Very cool. I am in and I have no preference so whatever I get is good for me. I don't have a lot to offer but I would not object to a trip to the local nursery or an online order for some good stuff to trade out. Good excuse for me to get more plants anyways


----------



## RarePlantBroker (Aug 3, 2008)

I'm in.

Please no Epiprinum pinatum (pothos), Ficus pumilla (creeping fig), Tradescentia sp. (wandering jew).

Yes to anything wierd, esp. orchids/bromeliads/gesneriads!!!


----------



## jdart16 (Jun 5, 2008)

Once again I'm in.

No-wandering jew, pothos, creeping fig, other extremely common plants

Yes-Epiphytes, nice ferns and mosses, cool vining plants

Justin


----------



## xm41907 (Nov 26, 2007)

I'm in.

No Pothos, creeping fig, wandering jew

Would like Alocasia, Epiphytes, gesneriads, bromes, or any good ground cover


----------



## roxrgneiss (Sep 30, 2007)

I'll join in too. And here's the list of folks that are already in this round from the last thread...
plants/topic37176-30.html

For me, please, no creeping fig, pothos, selaginella, common (HD) philodendrons, strawberry begonias, or anything that will stage a take over (unless it's really neat). :wink: 

I do like small species of the following: ferns, orchids, vining creepers (like rhaphidophoras), bromeliads, begonias, and broad leaved plants (like smaller aroids). And I don't need a lot to make me happy.  

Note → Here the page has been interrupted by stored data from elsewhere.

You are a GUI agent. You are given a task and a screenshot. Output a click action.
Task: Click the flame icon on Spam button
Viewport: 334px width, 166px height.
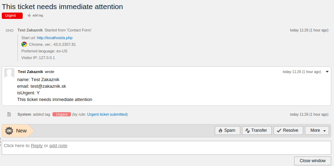220,131
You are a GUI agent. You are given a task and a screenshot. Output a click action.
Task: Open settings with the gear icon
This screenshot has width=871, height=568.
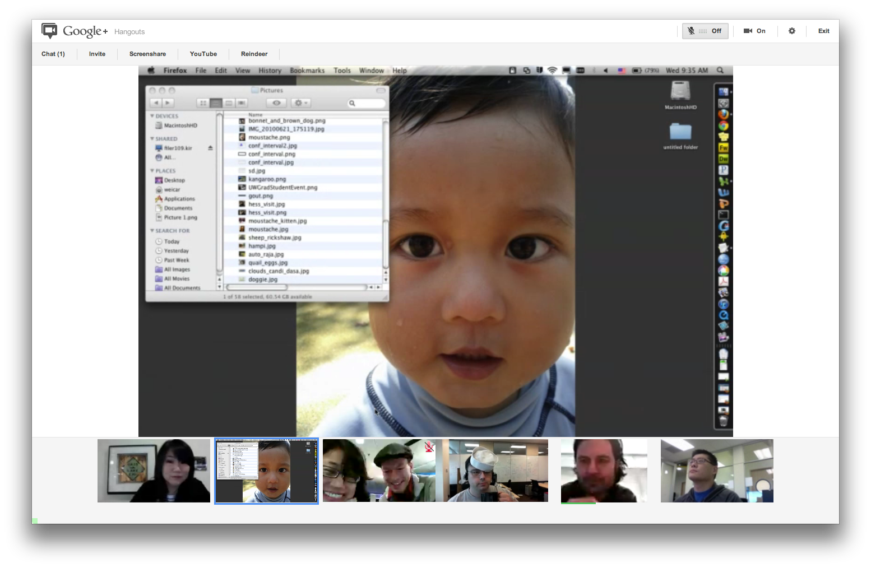792,31
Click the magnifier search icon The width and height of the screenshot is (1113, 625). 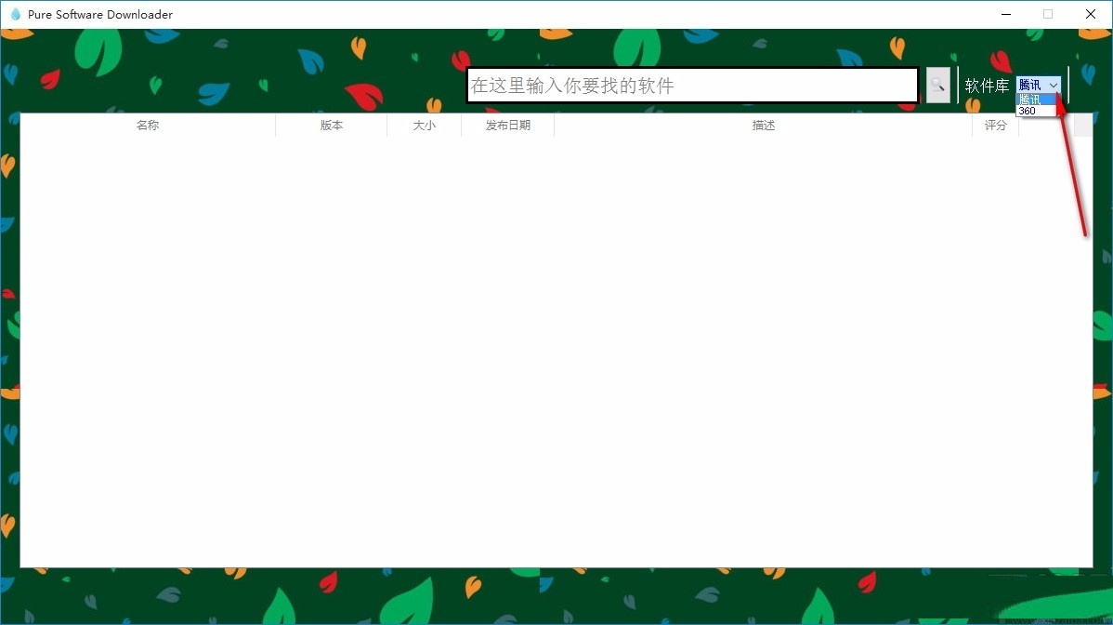pos(936,85)
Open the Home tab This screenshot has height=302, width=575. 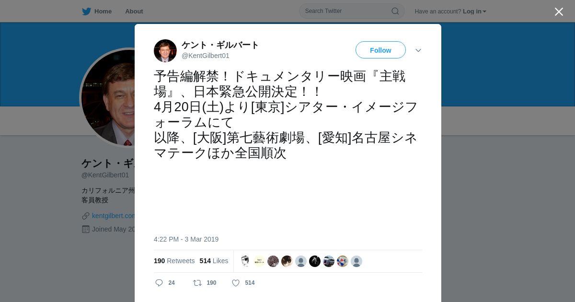pyautogui.click(x=97, y=12)
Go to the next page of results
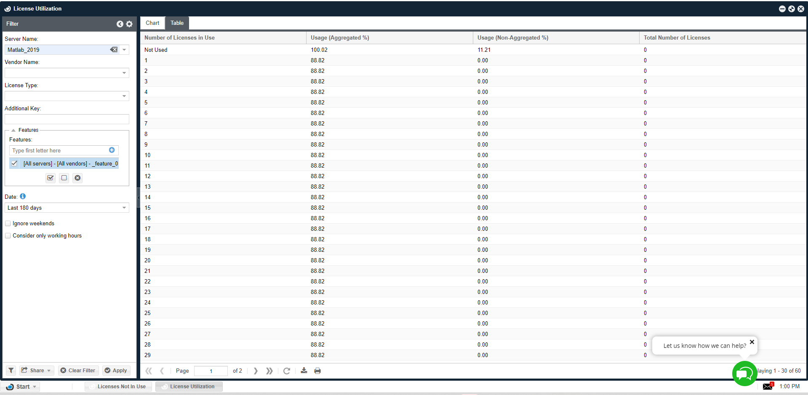 pos(256,371)
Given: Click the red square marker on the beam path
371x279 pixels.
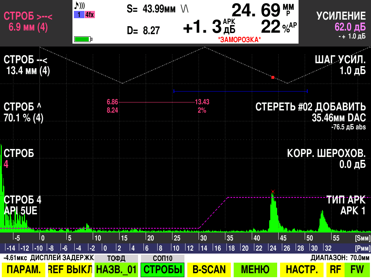Looking at the screenshot, I should (x=273, y=77).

One thing that might be worth mentioning for the benefit of those who haven't participated in a swap before (and those that have) - it's generally a nice gesture to send a few different healthy plants/cuttings (I understand that a couple people only sent one plant in past swaps or sent plants that were not in good shape). Just imagine how excited you would be to receive what you are planning to send and go from there!

Cheers,
Mike


----------



## JoshH (Feb 13, 2008)

Count me in!  

Please no HD plants, non S. American stuff, or anything too common...

I love anything rare and S. American such as smaller species of pleurothallids/orchids, small anthuriums and other epiphytic aroids, gesneriads, and mosses/ferns :wink:


----------



## Nubster (Jun 16, 2008)

I used to participate in cigar passes and pif's and they were always a lot of fun. I agree that it is good to send more than is expected because who knows what you may get in return.


----------



## NathanB (Jan 21, 2008)

I'm in
None of the real common stuff please.


----------



## vivariman (Sep 26, 2007)

Im in if my parents let me, but It would be best if it was later in fall. I too have some very cool plants for some very lucky people, but I would want to wait until they grow a little more before I take cuttings from them

NO~pothos, creeping fig, wandering jew, Alocosia polly, umbrella plant, heart leaf philo.

Yes~ Anything you got that is interesting. To be my favorite person you could give me some epiphytes, to be even better some microgramma species, lecanopteris species, or especially some vivarium suitable orchids like pleurothallids and whatever the other species is. If you cant be my favorite person, just send anything you think is cool 8) 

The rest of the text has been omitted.